Among the catalysts for the 1974 revisions to FECA was the revelation that Robert Vesco, a flamboyantly corrupt financier seeking to quash a Securities and Exchange Commission investigation, had delivered a suitcase full of $250,000 in cash to Maurice Stans, Nixon's campaign finance chairman. About $70,000 went to pay the Watergate burglars.
How quaint those numbers seem after an election in which 156 individuals or entities gave at least $1 million apiece to their favorite candidates and causes and one couple alone was responsible for $92 million in donations. All told, Sunlight's Follow the Unlimited Money tracker found, outside interests pumped $1.4 billion into the 2012 election cycle. More than $300 million came from groups that will never have to report their donors because of their tax-exempt status.

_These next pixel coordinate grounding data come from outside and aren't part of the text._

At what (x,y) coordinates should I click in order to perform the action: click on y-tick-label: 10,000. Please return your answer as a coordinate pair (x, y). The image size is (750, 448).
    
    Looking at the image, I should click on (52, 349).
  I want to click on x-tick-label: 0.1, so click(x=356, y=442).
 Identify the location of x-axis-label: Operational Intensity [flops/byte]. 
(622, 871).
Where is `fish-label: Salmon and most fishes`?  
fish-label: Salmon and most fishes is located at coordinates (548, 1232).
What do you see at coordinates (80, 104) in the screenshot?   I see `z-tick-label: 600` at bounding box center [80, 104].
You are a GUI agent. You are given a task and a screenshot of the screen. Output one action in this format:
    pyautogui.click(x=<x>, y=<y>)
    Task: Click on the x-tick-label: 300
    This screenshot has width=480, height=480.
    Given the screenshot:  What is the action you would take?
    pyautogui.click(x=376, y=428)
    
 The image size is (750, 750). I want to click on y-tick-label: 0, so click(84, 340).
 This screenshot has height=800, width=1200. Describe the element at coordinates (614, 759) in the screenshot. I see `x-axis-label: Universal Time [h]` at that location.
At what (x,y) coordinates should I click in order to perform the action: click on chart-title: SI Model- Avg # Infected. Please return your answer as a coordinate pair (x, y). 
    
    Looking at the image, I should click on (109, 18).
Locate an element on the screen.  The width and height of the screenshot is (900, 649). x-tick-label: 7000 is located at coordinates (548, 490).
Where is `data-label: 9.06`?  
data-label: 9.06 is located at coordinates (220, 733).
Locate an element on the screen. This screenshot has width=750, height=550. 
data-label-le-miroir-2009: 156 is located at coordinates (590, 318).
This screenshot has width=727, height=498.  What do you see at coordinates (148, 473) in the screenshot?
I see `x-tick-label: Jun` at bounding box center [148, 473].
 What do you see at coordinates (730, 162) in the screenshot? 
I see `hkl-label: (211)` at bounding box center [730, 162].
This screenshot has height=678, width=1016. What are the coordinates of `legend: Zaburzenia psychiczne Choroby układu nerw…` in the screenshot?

And it's all perfectly legal. Sunlight has elsewhere documented how lawmakers, lawyers and judges have spent much of the nearly four decades since the Watergate scandal chipping away at the campaign finance law. And we've provided a handy timeline to illustrate how much the political giving landscape has changed since the Supreme Court's 2010 ruling in Citizens United opened the door for unlimited contributions by corporate entities.
"There will be scandals," Sen. John McCain, R-Ariz., one of the authors of the campaign finance reform law that the Supreme Court's Citizens United ruling undercut, told PBS in an interview last year. "There is too much money washing around political campaigns today."
So as we celebrate Nixon's 100th, let's ponder: Who will be the next politician we have to thank for campaign finance reform?